* _Activity_
Set down a word-for-word copy of the data below, limited to the lines from the first through the line with "Given: Click the Country field label".

┌────────

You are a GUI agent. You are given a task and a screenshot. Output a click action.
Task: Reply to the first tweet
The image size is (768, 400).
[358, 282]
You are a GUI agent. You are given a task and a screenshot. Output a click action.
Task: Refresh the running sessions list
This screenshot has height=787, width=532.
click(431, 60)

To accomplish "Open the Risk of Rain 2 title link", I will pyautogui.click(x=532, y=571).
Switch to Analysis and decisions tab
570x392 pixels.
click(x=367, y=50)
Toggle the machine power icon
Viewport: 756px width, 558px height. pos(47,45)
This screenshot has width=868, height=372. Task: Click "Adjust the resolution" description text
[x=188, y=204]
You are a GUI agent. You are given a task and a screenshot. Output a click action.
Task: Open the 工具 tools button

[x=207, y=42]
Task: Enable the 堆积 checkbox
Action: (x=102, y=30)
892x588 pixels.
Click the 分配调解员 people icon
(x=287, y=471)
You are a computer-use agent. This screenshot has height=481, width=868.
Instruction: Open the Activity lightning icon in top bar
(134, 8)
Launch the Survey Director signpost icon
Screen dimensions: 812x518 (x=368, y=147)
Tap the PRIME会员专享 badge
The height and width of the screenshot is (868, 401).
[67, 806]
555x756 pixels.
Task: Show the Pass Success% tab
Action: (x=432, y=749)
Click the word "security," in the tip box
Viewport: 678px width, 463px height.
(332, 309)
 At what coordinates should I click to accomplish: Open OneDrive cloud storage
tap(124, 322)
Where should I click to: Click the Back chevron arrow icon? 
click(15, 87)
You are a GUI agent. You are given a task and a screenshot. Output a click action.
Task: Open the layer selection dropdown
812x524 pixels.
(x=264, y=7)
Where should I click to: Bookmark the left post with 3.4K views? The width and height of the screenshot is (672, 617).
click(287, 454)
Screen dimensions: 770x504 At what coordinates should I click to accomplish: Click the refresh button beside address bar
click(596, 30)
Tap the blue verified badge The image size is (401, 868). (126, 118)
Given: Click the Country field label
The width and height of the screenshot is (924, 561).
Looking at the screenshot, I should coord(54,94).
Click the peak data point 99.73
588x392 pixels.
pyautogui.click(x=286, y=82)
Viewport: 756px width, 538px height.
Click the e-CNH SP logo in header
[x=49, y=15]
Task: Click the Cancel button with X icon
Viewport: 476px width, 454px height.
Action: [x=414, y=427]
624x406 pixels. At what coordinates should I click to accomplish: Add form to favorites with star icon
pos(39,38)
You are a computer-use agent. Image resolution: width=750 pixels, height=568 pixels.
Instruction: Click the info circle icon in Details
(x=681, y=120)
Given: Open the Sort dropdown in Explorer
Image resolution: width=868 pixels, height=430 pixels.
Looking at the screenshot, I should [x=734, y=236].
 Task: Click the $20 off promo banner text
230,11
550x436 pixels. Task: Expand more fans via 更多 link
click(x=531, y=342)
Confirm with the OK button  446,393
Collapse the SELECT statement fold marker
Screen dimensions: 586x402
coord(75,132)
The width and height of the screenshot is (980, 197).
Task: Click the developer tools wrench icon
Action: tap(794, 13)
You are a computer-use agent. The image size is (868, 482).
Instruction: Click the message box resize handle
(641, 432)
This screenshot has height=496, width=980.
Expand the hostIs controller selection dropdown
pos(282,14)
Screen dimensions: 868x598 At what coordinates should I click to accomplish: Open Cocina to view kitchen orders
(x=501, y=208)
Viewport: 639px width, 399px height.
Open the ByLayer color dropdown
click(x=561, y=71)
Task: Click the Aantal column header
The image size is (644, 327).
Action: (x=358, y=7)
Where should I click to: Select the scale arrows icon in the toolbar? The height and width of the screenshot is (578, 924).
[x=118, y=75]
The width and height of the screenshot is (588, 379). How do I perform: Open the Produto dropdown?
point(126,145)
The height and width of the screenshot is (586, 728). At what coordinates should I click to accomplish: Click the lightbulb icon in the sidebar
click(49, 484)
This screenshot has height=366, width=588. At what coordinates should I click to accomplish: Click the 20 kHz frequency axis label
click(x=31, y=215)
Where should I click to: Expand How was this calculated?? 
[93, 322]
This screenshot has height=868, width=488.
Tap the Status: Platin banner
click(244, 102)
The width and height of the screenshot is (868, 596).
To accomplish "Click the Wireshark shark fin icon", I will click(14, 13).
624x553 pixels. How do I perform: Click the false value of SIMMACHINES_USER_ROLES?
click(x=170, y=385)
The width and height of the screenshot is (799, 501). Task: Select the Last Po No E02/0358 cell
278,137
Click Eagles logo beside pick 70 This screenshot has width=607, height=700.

└────────

* _Your solution_
You are a GUI agent. You are given a task and a screenshot. Output a click action.
Task: Reply to the first tweet
The image size is (768, 400).
[358, 282]
You are a GUI agent. You are given a task and a screenshot. Output a click action.
Task: Refresh the running sessions list
This screenshot has height=787, width=532.
click(431, 60)

To accomplish "Open the Risk of Rain 2 title link", I will pyautogui.click(x=532, y=571).
Switch to Analysis and decisions tab
570x392 pixels.
click(x=367, y=50)
Toggle the machine power icon
Viewport: 756px width, 558px height. pos(47,45)
This screenshot has width=868, height=372. Task: Click "Adjust the resolution" description text
[x=188, y=204]
You are a GUI agent. You are given a task and a screenshot. Output a click action.
Task: Open the 工具 tools button

[x=207, y=42]
Task: Enable the 堆积 checkbox
Action: (x=102, y=30)
892x588 pixels.
Click the 分配调解员 people icon
(x=287, y=471)
You are a computer-use agent. This screenshot has height=481, width=868.
Instruction: Open the Activity lightning icon in top bar
(134, 8)
Launch the Survey Director signpost icon
Screen dimensions: 812x518 (x=368, y=147)
Tap the PRIME会员专享 badge
The height and width of the screenshot is (868, 401).
[67, 806]
555x756 pixels.
Task: Show the Pass Success% tab
Action: (x=432, y=749)
Click the word "security," in the tip box
Viewport: 678px width, 463px height.
(332, 309)
 At what coordinates should I click to accomplish: Open OneDrive cloud storage
tap(124, 322)
Where should I click to: Click the Back chevron arrow icon? 
click(15, 87)
You are a GUI agent. You are given a task and a screenshot. Output a click action.
Task: Open the layer selection dropdown
812x524 pixels.
(x=264, y=7)
Where should I click to: Bookmark the left post with 3.4K views? The width and height of the screenshot is (672, 617).
click(287, 454)
Screen dimensions: 770x504 At what coordinates should I click to accomplish: Click the refresh button beside address bar
click(596, 30)
Tap the blue verified badge The image size is (401, 868). (126, 118)
Given: Click the Country field label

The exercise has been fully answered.